Qad jaakum basairu min rabbikum faman absara falinafsihi waman AAamiya faAAalayha wama ana AAalaykum bihafeethin
The Aya says:
Indeed, clear insights came to you from your nurturing Lord. So, whoever makes himself see then for him and whoever was blind then upon him, and I (Muhammad) am not upon you (plural) of safe keeper.
My personal note:
The Aya lets us know that the proofs that came to us carry lots of insight for us to see and sense. The statement of “Whoever makes himself see, then for him and whoever was blind then upon him” suggests that we have the responsibility of openning our eyes or closing them and that act is totally voluntary and therefore we carry it’s responsibility.
Translation of the transliterated words:
Jaakum: came to you (plural)
Note: the root is J-Y-Hamza and it means coming. One concrete word that is derived from this word is the pool where the rain water comes. JAA is an action that is completed and that is derived from the root. It means that the action of coming happened by the subject (third person singular pointing to RSOOLUNA=our messenger /envoy) to the object (KUM=plural you)
Basairu: seen evidences/ evidences/ insights
Note: BASAIR is derived from the root B-Sad-R and it is the sense of the eye. It also has the meaning of seeing deeply. Seeing deeply means the concrete, but it can be applied to the deep vision of the brain, the insight. BASAIR are visions and it points to evidences that one can see.
Min: from/ of
rabbikum: your nurturing lord
Note: the root is R-B-B and it means nurturing and Lordship as two components of the meaning that can be present together or one at a time according to the context of the sentence. RABBI is nurturing Lord of. KUM means plural you.
Faman: so whoever
Absara: saw/ made himself see
Note: the root is B-Sad-R and it is the sense of the eye. It also has the meaning of seeing deeply. Seeing deeply means the concrete, but it can be applied to the deep vision of the brain, the insight. ABSARA is an action that is completed. It means: the action of seeing or making oneself see happened by the subject (first person singular).
Falinafsihi: Then for himself
Note: FA means then or therefore or so. LI means to or for. NAFSIHI is derived from the root N-F-S and it means to breath. This is the concept and then it can extend to self or anything that breathes. NAFSI means self of. HI means him.
Waman: and whoever
Aaamiya: became/ was blind
Note: the root is Ain-M-Y and it means blindness. AAaMIYA is an action that is completed. It means the action of being or becoming blind happened by the subject (third person singular).

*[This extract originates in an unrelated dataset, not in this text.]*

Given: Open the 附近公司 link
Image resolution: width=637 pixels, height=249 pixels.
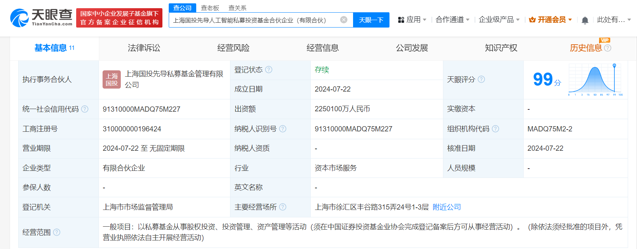Looking at the screenshot, I should (446, 207).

faAAalayha: then upon her (his self)
wama: and not
ana: I (Muhammad)
Aaalaykum: upon you (plural)
Bihafeethin: safe keeper
Note: the root is Ha-F-THa and it means preservation and protection, and within that concept, also maintenance and upkeep. In one word, the concept of safe keeping comes to mind. This concept of safe keeping will then depend on the context to understand it’s specific meaning in the sentence. HAFEETH is the safe keeper. In this context, it can mean that they are the ones who are responsible for their own safe keep especially after the message reached them.
Salaam all and have a great day.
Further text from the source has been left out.